WORK TO COMPLETE :: For the word "panel", find each line in the entries where it occurs and copy that line.

======== TASK INPUT ========

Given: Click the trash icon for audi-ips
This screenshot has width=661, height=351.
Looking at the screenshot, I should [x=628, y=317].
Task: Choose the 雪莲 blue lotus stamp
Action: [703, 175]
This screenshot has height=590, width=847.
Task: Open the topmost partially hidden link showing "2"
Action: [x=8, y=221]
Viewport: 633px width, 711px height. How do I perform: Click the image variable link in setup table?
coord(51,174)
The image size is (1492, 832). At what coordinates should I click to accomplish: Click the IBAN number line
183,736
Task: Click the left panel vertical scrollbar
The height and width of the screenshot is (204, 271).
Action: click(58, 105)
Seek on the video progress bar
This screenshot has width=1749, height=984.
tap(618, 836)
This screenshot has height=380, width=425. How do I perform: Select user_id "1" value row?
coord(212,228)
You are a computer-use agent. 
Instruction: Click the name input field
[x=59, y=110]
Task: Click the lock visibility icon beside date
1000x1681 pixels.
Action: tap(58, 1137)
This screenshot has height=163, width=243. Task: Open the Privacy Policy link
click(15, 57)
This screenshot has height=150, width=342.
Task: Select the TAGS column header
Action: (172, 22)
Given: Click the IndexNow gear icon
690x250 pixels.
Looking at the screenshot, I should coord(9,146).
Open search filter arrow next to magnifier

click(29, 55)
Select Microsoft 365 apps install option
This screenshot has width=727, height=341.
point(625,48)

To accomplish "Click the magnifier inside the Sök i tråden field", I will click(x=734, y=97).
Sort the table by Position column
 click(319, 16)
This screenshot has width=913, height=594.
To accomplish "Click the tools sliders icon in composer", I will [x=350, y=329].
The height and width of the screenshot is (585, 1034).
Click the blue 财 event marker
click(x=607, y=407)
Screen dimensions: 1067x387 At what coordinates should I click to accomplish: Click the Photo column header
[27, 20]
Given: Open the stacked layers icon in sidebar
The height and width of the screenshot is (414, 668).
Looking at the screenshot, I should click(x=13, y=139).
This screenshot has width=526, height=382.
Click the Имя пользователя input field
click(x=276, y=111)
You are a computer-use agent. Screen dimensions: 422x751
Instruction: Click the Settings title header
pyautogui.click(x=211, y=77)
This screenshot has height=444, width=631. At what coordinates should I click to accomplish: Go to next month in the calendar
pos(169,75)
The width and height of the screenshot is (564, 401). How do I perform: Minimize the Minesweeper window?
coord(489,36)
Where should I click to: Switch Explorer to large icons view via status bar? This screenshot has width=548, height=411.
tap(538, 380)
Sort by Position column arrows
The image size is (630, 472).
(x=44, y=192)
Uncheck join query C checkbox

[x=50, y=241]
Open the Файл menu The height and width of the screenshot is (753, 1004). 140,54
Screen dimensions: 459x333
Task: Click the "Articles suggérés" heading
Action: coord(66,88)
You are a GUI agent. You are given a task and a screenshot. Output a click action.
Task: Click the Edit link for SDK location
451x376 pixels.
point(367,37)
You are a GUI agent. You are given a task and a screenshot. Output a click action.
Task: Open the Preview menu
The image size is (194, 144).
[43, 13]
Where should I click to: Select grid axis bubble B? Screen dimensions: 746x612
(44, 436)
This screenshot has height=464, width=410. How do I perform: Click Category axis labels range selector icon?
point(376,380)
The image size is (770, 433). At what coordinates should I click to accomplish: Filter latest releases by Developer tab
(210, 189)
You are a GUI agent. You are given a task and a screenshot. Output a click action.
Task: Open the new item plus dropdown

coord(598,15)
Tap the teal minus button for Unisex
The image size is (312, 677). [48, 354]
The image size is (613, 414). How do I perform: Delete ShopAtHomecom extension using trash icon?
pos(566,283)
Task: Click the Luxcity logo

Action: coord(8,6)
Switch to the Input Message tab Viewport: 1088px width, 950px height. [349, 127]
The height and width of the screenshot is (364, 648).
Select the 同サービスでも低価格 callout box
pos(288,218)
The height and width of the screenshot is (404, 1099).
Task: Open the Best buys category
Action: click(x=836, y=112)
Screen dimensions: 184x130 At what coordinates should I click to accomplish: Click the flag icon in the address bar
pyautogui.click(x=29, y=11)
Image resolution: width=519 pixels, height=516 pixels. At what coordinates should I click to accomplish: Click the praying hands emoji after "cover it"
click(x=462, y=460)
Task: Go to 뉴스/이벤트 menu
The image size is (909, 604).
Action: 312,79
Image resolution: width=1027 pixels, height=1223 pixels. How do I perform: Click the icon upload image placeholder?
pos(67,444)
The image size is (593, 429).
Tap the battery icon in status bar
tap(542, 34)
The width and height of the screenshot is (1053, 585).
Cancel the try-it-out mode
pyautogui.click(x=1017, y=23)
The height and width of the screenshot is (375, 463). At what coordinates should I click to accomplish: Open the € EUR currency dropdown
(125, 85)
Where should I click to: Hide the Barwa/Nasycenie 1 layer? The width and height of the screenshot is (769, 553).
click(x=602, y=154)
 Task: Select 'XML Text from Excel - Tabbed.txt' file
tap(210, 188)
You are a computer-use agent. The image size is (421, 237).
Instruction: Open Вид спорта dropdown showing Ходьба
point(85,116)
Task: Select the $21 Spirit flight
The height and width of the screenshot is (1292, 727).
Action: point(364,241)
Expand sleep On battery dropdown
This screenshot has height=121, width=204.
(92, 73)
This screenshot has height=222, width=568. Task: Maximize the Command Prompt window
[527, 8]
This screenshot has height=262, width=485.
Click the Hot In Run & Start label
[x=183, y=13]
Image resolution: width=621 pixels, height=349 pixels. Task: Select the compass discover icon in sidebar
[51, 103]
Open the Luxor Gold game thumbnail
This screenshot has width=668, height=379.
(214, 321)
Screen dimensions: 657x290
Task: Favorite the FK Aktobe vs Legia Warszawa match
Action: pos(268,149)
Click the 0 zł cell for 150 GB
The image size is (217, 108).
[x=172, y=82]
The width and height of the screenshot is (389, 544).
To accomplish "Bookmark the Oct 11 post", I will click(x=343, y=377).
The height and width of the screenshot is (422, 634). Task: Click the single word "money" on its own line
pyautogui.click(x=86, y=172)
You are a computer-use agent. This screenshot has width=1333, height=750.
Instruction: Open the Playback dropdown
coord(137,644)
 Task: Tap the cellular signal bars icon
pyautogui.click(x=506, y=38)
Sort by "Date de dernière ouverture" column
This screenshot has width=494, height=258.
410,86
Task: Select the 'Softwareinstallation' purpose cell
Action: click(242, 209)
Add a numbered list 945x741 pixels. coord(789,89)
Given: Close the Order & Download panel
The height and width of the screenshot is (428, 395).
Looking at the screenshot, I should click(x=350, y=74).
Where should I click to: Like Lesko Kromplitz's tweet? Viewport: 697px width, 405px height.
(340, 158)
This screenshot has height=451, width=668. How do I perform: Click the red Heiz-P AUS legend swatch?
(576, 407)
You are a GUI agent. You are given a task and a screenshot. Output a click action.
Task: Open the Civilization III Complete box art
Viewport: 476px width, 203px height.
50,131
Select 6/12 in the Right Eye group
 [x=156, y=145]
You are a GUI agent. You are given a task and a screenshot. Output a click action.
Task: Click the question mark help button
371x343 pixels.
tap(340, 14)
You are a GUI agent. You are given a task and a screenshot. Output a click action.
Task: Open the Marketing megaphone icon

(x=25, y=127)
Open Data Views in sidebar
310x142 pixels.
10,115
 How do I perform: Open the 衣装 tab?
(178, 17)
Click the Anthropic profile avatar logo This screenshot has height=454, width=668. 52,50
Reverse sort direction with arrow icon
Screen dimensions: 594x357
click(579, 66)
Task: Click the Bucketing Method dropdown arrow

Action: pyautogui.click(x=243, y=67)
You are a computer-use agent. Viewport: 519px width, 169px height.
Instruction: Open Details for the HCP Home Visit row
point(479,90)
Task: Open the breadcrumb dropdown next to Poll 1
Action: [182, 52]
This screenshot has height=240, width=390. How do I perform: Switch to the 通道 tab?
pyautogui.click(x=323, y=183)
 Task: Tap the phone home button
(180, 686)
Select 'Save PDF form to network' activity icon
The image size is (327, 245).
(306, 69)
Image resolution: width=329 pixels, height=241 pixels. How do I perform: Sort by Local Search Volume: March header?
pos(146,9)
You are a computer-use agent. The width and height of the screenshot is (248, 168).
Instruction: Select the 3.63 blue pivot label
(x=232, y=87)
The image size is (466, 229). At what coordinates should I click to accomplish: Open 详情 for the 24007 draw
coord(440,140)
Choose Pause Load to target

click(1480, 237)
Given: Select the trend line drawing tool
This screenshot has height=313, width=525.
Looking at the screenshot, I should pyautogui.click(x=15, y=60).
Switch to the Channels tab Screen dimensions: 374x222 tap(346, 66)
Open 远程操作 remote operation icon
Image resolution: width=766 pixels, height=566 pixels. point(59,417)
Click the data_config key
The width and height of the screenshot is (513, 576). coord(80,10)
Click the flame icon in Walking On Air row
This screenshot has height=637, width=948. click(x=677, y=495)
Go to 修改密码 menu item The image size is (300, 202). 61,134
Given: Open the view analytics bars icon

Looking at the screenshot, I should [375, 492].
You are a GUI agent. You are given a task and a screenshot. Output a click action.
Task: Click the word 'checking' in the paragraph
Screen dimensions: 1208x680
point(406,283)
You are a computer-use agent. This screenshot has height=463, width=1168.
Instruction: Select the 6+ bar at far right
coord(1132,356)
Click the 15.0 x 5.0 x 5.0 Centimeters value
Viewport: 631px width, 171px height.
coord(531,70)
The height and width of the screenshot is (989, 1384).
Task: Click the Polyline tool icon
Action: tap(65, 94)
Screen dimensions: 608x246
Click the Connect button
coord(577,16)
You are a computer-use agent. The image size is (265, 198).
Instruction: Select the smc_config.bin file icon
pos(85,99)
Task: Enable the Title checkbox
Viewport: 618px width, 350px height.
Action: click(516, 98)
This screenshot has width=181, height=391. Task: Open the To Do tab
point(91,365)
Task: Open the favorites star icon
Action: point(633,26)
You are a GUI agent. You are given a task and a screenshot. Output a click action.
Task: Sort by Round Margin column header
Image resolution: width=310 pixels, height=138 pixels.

========

REPLY TO THE TASK ::
Task: Click the left panel vertical scrollbar
Given: Close the Order & Download panel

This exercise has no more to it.